Saturday 11 October 2008

Day 58 : The Meaning of It All

I read Adrian and Emiko's blog today saying their motivation and energy have been low and I felt a bit the same today. The post sickness "bounce" lasted one day!! Nevertheless, I had a good set of skipping (on the porch because it was raining). This week, I have to do three sets of six minutes. I'm still slow and trip up over the rope a lot but in the three sets did 375, 402 and 352 skips, so 1,129 skips in eighteen minutes, so much better than when we started. But I couldn't get myself "up" to do well with the workout and took a long time to get through it all. It was a good thing that I had nothing special to do today.

Getting back to Adrian and Emiko's blog, I put myself on a strict diet about eight years ago and got my weight down from 106 to 81kg (a medical examination had told me I was 25% overweight - I didn't believe it until I actually got the weight off). Recently it had edged up to 92kg.

Anyway, the point of my ramble is to comment on what Abel and everyone is saying. It isn't actually that Adrian is too skinny, it is that modern society accepts being overweight as the norm - so many people told me that I had become too thin, even though I was exactly where the doctor told me I should be. You know, "you are tall, you can carry it" and other similar comments. The fact is that being overweight is not good for us but we just accept it most of the time.
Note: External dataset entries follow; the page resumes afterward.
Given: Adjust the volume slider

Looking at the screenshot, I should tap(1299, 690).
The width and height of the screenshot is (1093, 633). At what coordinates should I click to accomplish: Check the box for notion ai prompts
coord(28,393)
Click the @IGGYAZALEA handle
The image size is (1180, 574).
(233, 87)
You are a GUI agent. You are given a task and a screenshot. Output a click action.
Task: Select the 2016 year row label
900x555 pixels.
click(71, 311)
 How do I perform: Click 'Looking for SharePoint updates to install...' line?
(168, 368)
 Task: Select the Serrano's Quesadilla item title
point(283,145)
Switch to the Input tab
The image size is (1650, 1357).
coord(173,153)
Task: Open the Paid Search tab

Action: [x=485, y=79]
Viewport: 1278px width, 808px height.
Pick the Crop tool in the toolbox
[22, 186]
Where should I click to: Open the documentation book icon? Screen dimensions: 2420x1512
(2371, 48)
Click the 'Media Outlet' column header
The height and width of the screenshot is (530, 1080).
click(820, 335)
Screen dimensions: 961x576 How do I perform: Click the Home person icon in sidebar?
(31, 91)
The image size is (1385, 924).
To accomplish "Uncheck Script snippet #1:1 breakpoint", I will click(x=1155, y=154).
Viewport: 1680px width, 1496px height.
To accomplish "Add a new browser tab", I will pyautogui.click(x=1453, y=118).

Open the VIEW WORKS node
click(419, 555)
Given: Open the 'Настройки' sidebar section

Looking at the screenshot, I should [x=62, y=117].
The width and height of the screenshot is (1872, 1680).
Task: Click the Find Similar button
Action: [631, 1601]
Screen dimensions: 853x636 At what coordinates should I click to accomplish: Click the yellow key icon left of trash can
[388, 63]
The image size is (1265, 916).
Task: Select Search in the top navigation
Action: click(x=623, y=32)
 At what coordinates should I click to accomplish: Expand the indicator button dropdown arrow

And we then come to equate overeating with pleasure and the feeling of being too full as being the way we should feel after eating.

So Tim's answer to the question "when are we supposed to start caring about our diets?" is straight away!! A lot of our eating habits are just that, habits. I still retain a lot of good patterns from the previous diet. I'm not sure whether it was actually bad for me or not, but I decided to cut out gluten. This means no wheat, barley, rye or oats. That is no bread or cakes and therefore no hidden calories in the form of butter and sugar that gets put into those things. I was brought up on sandwiches. particularly as a bedtime snack, but once I had made the change, it was easy to say no. And I had already switched over to brown rice (I actually think it tastes better too).

I can only second what Adrian and Emiko said "moderation is actually the key to happiness". We can always imagine that we need to have "more". More food, more travel, more possessions. But they don't make us happier and the desire for more can never be fulfilled so it just makes us unhappier. The people who are content are that way because they accept that what they have is, by and large, "enough".

And of course, PCP is not about doing more (although that is not the way my workout seems this week), it is about doing enough, the right amount to get us into peak condition.

By the way, I get a bit introspective after I've been sick. Having too much time on my hands makes me question the human condition (and mine in particular). I watched a video on YouTube this afternoon called " Zeitgeist Addendum" suggesting that we should switch from a system driven by profit maximisation to the detriment of the planet and the human race as a whole (why do we permit so many people to go hungry?) to one that is committed to the intelligent management of the Earth's resources.

1 comment:

Adrian and Emiko said...

"I get a bit introspective after I've been sick. Having too much time on my hands makes me question the human condition (and mine in particular)."

For me it's sometimes the other way around. I think and then I get sick.